> Exercise:
Return exactly the lines of the data below, from the one that contains "At what coordinates" through the final line, and leave out every picture.

> Source information:
>>>>

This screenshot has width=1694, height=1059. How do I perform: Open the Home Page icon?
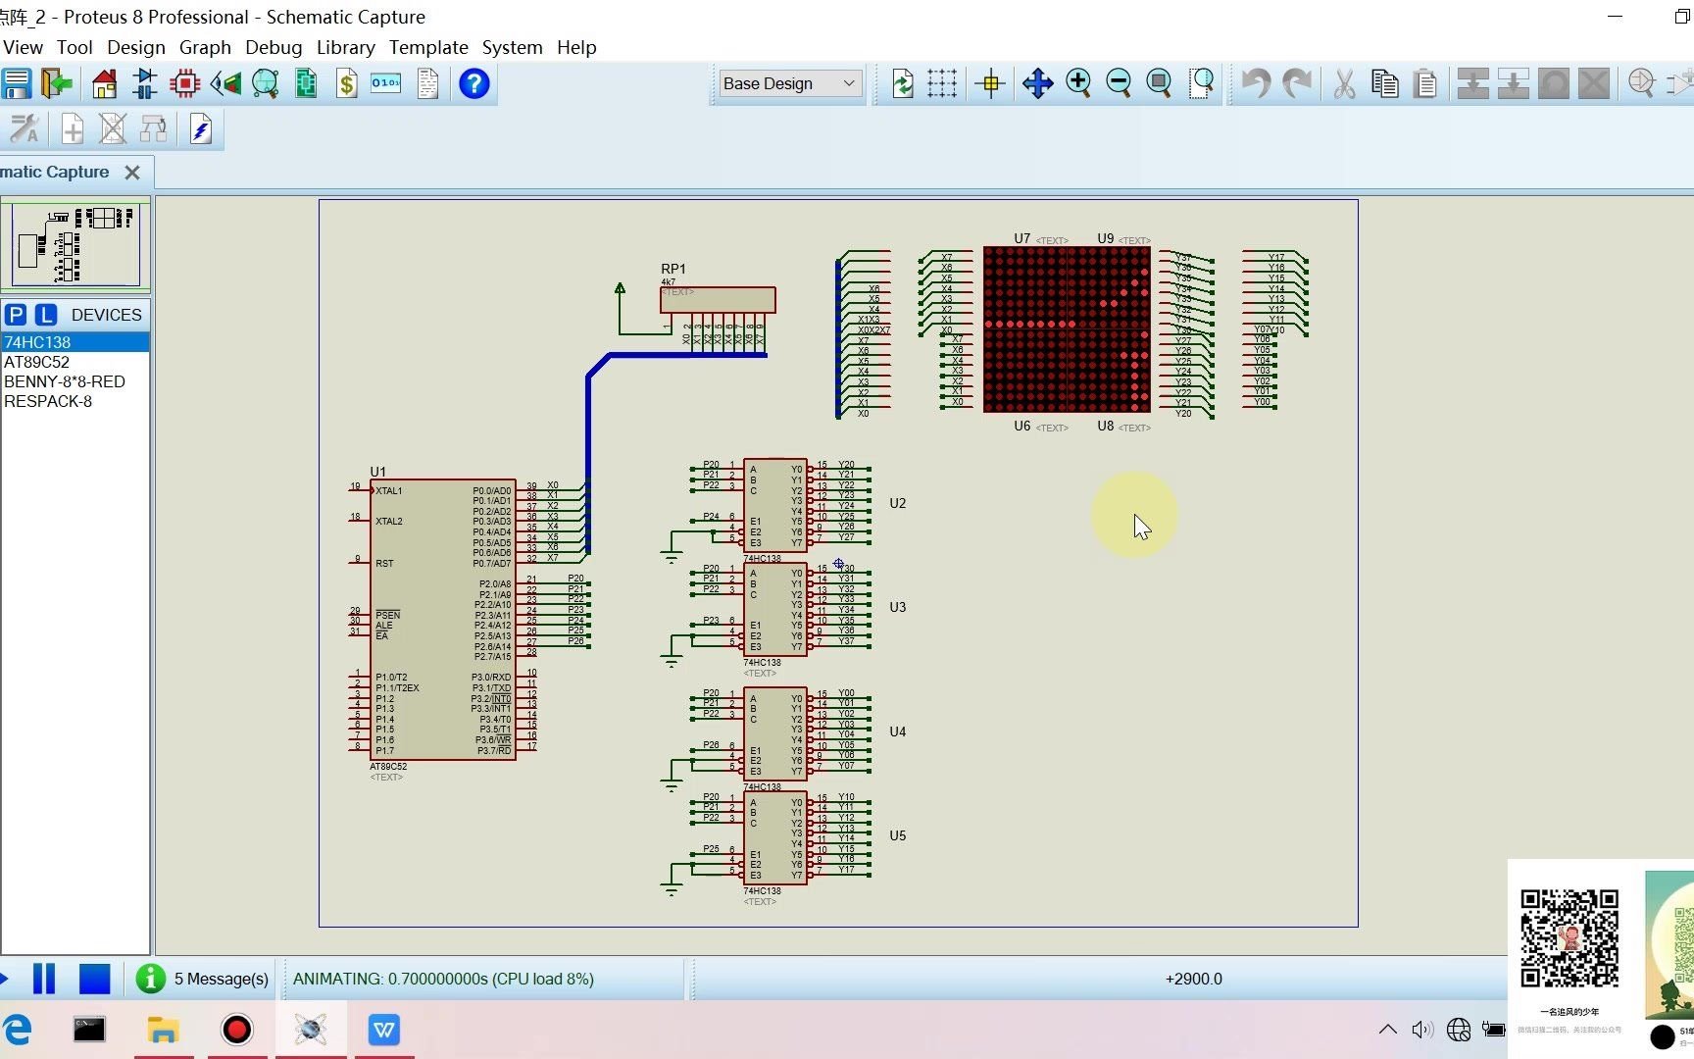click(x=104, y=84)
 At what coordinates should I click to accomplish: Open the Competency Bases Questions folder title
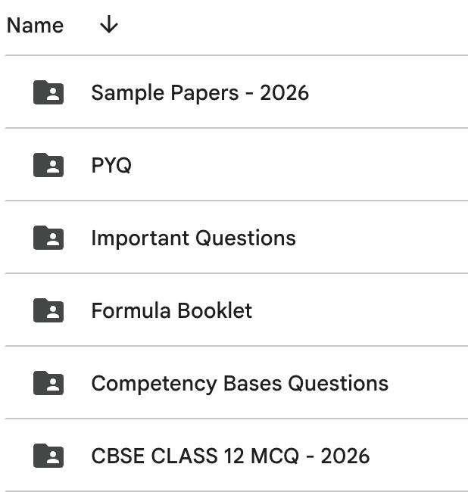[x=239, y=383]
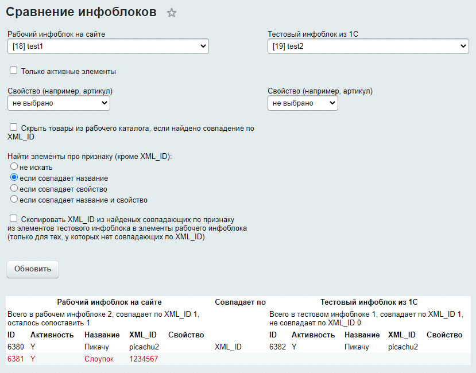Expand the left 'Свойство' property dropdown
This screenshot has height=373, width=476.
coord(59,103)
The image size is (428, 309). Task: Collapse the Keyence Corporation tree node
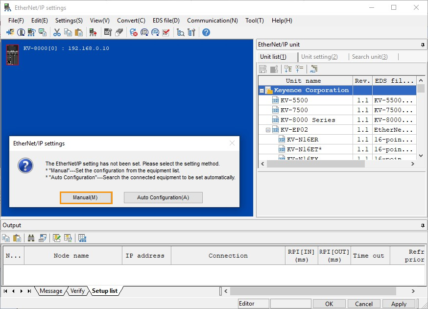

<<<<

> Answer to the problem:
 At what coordinates should I click to accomplish: Open the Competency Bases Questions folder title
[x=239, y=383]
Expand the left 'Свойство' property dropdown
This screenshot has height=373, width=476.
coord(59,103)
The image size is (428, 309). Task: Collapse the Keyence Corporation tree node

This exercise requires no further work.